Only the lines from the one containing "Where should I" through the end of the entries should be repeated, exactly as they appear, first and last included.

== Segment start ==

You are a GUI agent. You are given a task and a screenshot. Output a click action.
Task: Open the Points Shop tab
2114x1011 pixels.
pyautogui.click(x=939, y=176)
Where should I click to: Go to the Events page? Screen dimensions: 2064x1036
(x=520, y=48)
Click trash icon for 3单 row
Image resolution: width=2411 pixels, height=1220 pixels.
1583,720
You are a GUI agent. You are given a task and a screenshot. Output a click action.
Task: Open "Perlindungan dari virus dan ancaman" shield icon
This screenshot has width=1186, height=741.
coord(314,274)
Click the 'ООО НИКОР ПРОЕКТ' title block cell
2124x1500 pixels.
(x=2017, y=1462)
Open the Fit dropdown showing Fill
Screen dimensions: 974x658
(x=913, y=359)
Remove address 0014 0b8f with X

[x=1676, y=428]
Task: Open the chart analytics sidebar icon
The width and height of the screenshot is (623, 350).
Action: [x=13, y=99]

== Segment end ==

Output for this task:
Where should I click to: Go to the Events page? Screen dimensions: 2064x1036
(x=520, y=48)
Click trash icon for 3单 row
Image resolution: width=2411 pixels, height=1220 pixels.
1583,720
You are a GUI agent. You are given a task and a screenshot. Output a click action.
Task: Open "Perlindungan dari virus dan ancaman" shield icon
This screenshot has width=1186, height=741.
coord(314,274)
Click the 'ООО НИКОР ПРОЕКТ' title block cell
2124x1500 pixels.
(x=2017, y=1462)
Open the Fit dropdown showing Fill
Screen dimensions: 974x658
(x=913, y=359)
Remove address 0014 0b8f with X

[x=1676, y=428]
Task: Open the chart analytics sidebar icon
The width and height of the screenshot is (623, 350).
Action: [x=13, y=99]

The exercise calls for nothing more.